Opata sucker
- Conservation status: Vulnerable (IUCN 3.1)

Scientific classification
- Kingdom: Animalia
- Phylum: Chordata
- Class: Actinopterygii
- Order: Cypriniformes
- Family: Catostomidae
- Genus: Catostomus
- Species: C. wigginsi
- Binomial name: Catostomus wigginsi Herre & Brock, 1936

= Opata sucker =

- Authority: Herre & Brock, 1936
- Conservation status: VU

Species of fish

The Opata sucker, Sonoran sucker or matalote Opata (Catostomus wigginsi), is a species of freshwater ray-finned fish in the family Catostomidae, the suckers. This species is found only in Mexico.

==Taxonomy==
The Opata sucker was first formally described in 1936 by the American biologists Albert William Herre and Vernon E. Brock with its type locality given as the west fork of Río San Miguel, 8 km northwest of Cucurpe, and 47 km south-east of Magdalena, Sonora, Mexico, from an elevation of elevation of around 786 m. This species is classified in the genus Catostomus which is the type genus of the subfamily Catostominae, and thus of the family Catostomidae. The family Catostomidae is classified within the suborder Catostomoidei in the order Cypriniformes.

==Etymology==
The Optata sucker is classified in the genus Catostomus, a name which combines the Greek katá, which means "under", "below" or "beneath", and stóma, which means "mouth". The type species of this genus is Cyprinus catastomus and when Leseuer proposed this genus he made it tautonymous. The specific name honors the American botanist Ira Loren Wiggins, who collected rare Mexican fishes for the Zoological Museum of Stanford Museum, including the holotype of this species.

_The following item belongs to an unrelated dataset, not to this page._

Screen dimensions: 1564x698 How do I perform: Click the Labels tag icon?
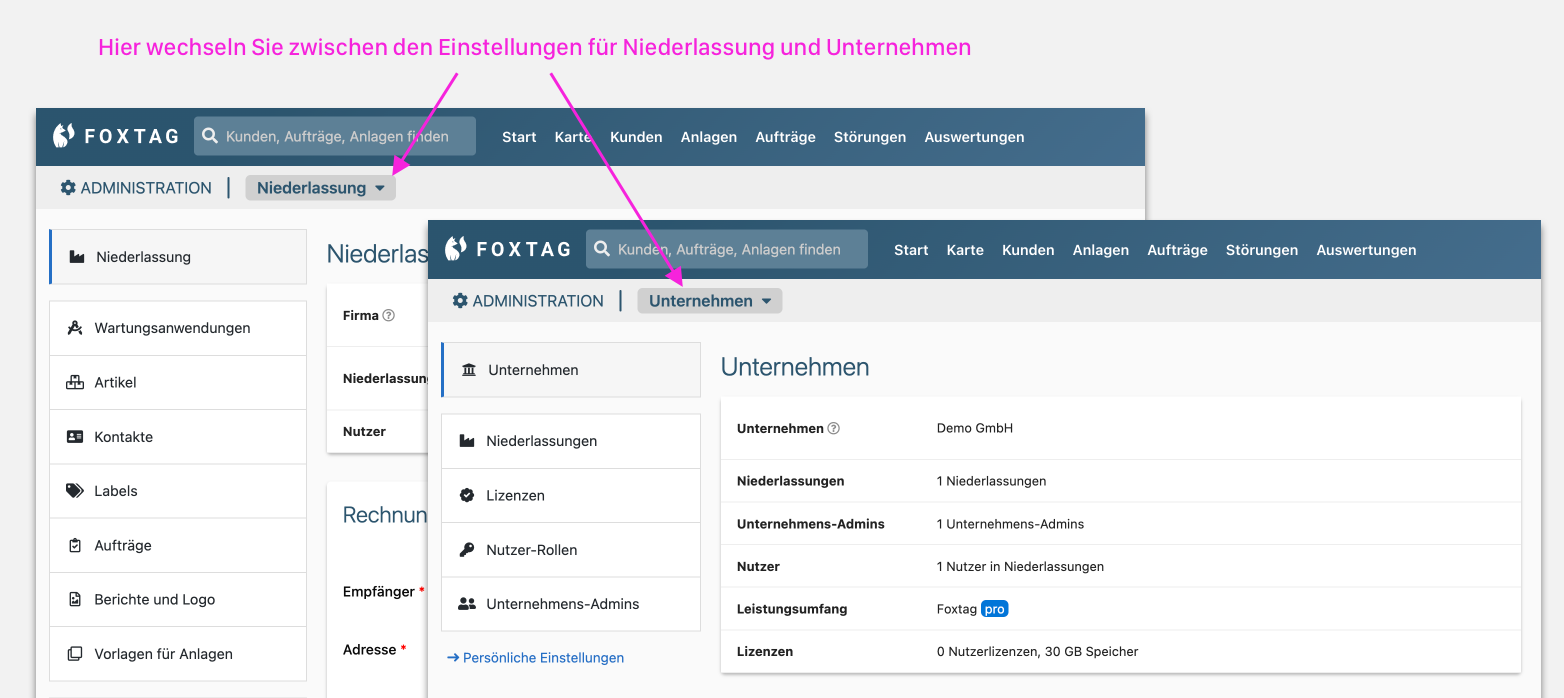pyautogui.click(x=74, y=491)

==Distribution and habitat==
The Opata sucker is endemic to the Sonora river basin in Sonora, Mexico including the Sonora and San Miguel rivers. The southern limit of its distribution is considered to be the town of Gavilan on the Sonora River. Their habitat includes the desert marshes, locally called cienegas, and small to moderately-sized streams, in shady pools and riffles, where the current is moderately fast and there is vegetation.

==Conservation==
The Opata sucker is classified as Vulnerable by the International Union for Conservation of Nature because of its restricted range which is subject to habitat loss and degradation due to over-abstraction, damming, pollution, deforestation, damage from livestock and invasive species.